[GOAL OF THE EXERCISE] Report all lines of the data below that hold the word "value".
[DATA LISTING — start]
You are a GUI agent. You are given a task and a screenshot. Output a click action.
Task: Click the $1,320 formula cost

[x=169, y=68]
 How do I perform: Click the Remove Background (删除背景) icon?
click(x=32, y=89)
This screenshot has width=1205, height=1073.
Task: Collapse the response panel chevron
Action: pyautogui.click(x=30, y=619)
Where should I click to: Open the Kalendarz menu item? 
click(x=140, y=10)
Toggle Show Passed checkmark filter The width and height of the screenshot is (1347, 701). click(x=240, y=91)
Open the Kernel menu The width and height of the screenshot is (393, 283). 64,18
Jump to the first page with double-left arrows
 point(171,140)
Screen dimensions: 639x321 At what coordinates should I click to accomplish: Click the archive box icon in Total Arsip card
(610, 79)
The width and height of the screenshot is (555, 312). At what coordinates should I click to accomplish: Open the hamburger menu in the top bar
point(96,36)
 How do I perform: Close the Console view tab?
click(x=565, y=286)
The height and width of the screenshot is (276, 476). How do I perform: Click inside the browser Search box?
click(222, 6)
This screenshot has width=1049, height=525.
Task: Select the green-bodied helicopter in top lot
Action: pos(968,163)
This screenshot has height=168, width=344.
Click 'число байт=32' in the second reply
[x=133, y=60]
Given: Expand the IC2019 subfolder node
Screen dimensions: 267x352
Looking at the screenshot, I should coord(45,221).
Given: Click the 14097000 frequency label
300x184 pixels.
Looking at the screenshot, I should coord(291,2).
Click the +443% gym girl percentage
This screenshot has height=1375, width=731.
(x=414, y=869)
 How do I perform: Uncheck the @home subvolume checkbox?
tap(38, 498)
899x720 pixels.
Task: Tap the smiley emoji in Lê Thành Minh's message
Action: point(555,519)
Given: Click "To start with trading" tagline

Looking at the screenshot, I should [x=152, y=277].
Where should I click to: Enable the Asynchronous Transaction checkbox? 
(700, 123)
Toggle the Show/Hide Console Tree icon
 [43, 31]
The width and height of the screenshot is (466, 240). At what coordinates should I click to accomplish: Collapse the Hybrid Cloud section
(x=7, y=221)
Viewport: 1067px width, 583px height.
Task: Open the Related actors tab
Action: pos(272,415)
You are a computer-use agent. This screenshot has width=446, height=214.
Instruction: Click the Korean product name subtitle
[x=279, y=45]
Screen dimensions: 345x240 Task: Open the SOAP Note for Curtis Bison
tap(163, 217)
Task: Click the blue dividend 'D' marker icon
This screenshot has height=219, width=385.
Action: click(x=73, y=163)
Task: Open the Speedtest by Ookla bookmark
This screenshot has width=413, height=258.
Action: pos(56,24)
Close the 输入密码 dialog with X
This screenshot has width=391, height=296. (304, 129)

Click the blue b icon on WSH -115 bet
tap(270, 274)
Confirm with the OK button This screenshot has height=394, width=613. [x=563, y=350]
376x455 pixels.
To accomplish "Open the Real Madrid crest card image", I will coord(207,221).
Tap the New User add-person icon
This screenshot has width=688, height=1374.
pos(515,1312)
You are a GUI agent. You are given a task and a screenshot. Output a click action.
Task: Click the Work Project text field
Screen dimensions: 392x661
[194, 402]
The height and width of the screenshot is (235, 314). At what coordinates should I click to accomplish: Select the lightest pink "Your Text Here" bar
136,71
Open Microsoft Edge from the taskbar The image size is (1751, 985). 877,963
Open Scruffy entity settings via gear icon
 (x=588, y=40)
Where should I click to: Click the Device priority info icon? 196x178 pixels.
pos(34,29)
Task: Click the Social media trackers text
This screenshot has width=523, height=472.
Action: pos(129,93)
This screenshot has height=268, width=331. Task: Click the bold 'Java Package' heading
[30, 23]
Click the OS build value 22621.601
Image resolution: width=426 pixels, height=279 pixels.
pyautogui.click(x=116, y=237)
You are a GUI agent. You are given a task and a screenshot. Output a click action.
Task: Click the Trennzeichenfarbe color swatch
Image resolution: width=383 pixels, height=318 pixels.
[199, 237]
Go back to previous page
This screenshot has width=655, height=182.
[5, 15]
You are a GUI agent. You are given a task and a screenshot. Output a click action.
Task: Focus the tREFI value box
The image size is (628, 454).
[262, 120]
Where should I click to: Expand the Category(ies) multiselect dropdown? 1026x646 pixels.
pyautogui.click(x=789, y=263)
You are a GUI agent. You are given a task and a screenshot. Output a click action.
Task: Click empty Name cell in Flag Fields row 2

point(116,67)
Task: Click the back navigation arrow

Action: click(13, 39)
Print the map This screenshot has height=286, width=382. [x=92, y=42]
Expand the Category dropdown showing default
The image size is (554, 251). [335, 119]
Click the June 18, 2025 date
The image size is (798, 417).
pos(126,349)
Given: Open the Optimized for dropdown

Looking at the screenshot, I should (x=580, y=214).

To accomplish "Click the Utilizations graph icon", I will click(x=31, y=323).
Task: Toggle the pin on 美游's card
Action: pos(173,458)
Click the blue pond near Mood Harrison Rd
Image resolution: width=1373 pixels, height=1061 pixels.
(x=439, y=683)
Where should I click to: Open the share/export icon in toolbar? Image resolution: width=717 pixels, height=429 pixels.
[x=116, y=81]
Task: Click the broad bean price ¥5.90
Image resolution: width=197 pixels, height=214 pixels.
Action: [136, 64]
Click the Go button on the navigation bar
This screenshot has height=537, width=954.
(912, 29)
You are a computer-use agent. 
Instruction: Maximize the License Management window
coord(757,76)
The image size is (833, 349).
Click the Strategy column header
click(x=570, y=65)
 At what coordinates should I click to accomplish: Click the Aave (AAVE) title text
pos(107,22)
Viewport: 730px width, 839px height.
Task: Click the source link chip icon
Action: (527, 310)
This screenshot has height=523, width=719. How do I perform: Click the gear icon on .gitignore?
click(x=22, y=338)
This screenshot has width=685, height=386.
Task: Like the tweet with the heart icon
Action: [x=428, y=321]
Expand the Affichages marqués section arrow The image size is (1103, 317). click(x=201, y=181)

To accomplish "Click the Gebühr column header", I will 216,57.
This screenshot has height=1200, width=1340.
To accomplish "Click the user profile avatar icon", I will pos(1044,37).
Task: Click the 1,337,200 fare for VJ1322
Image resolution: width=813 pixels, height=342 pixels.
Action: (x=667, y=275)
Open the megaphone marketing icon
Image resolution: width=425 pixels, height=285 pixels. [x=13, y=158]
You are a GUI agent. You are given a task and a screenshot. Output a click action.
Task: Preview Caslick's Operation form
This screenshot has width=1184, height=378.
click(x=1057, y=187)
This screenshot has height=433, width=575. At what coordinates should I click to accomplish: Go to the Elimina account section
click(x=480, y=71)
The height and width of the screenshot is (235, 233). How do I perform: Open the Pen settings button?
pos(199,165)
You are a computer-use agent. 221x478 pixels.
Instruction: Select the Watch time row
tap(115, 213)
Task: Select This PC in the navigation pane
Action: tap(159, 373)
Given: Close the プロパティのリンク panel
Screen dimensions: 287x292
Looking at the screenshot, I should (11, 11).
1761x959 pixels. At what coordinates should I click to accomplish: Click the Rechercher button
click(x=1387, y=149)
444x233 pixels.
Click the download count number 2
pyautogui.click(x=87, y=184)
[DATA LISTING — finish]
[SOLUTION FOR THIS TASK]
Click the OS build value 22621.601
Task: Focus the tREFI value box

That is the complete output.